[DATA FOR THE TASK — start]
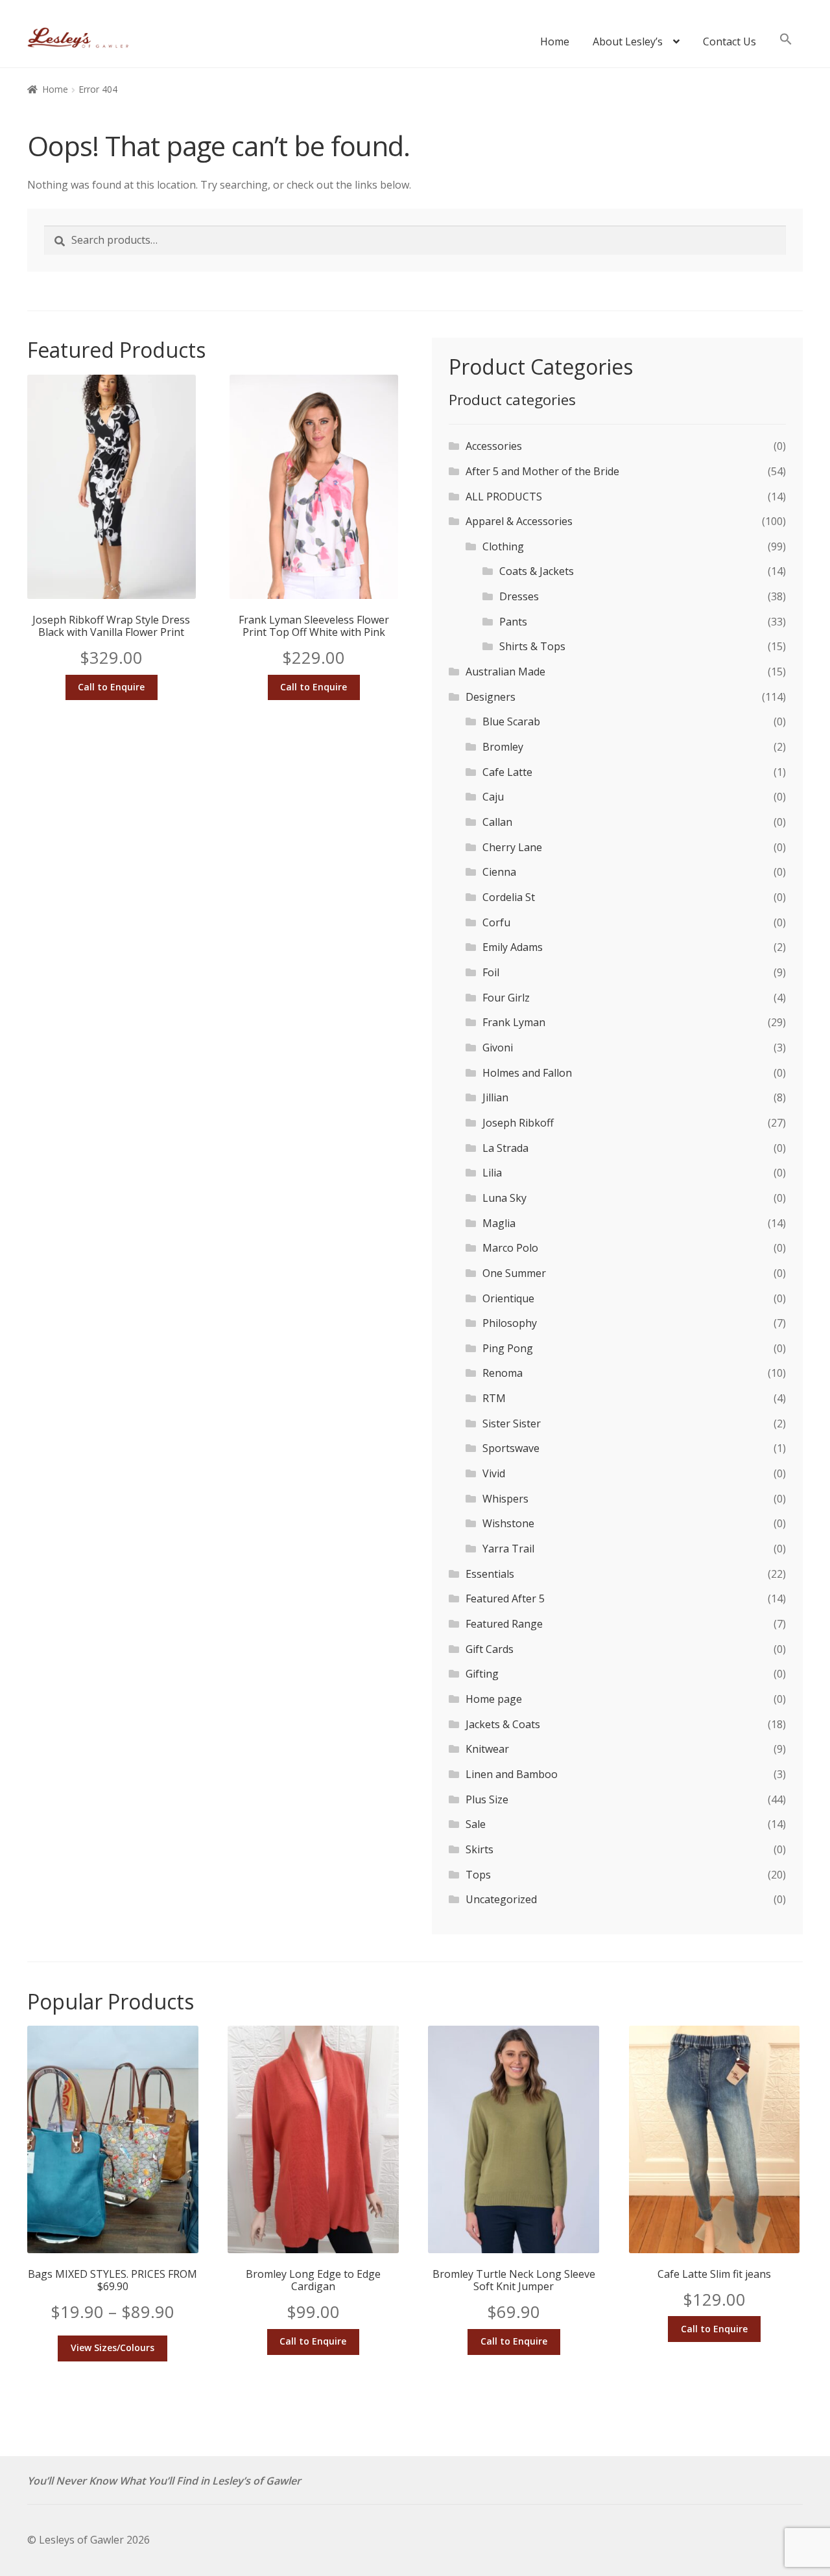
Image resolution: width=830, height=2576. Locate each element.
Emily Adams (512, 947)
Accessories (494, 446)
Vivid (493, 1473)
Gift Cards (490, 1649)
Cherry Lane (512, 847)
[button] (786, 45)
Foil (490, 972)
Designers (491, 697)
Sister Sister (511, 1423)
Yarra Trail (508, 1548)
[DATA FOR THE TASK — finish]
**EXERCISE GOAL:** Hand over the entries again, exactly as written and without the pictures.

**ANSWER TO THIS TASK:**
Image resolution: width=830, height=2576. Locate each element.
Emily Adams (512, 947)
Accessories (494, 446)
Vivid (493, 1473)
Gift Cards (490, 1649)
Cherry Lane (512, 847)
[button] (786, 45)
Foil (490, 972)
Designers (491, 697)
Sister Sister (511, 1423)
Yarra Trail (508, 1548)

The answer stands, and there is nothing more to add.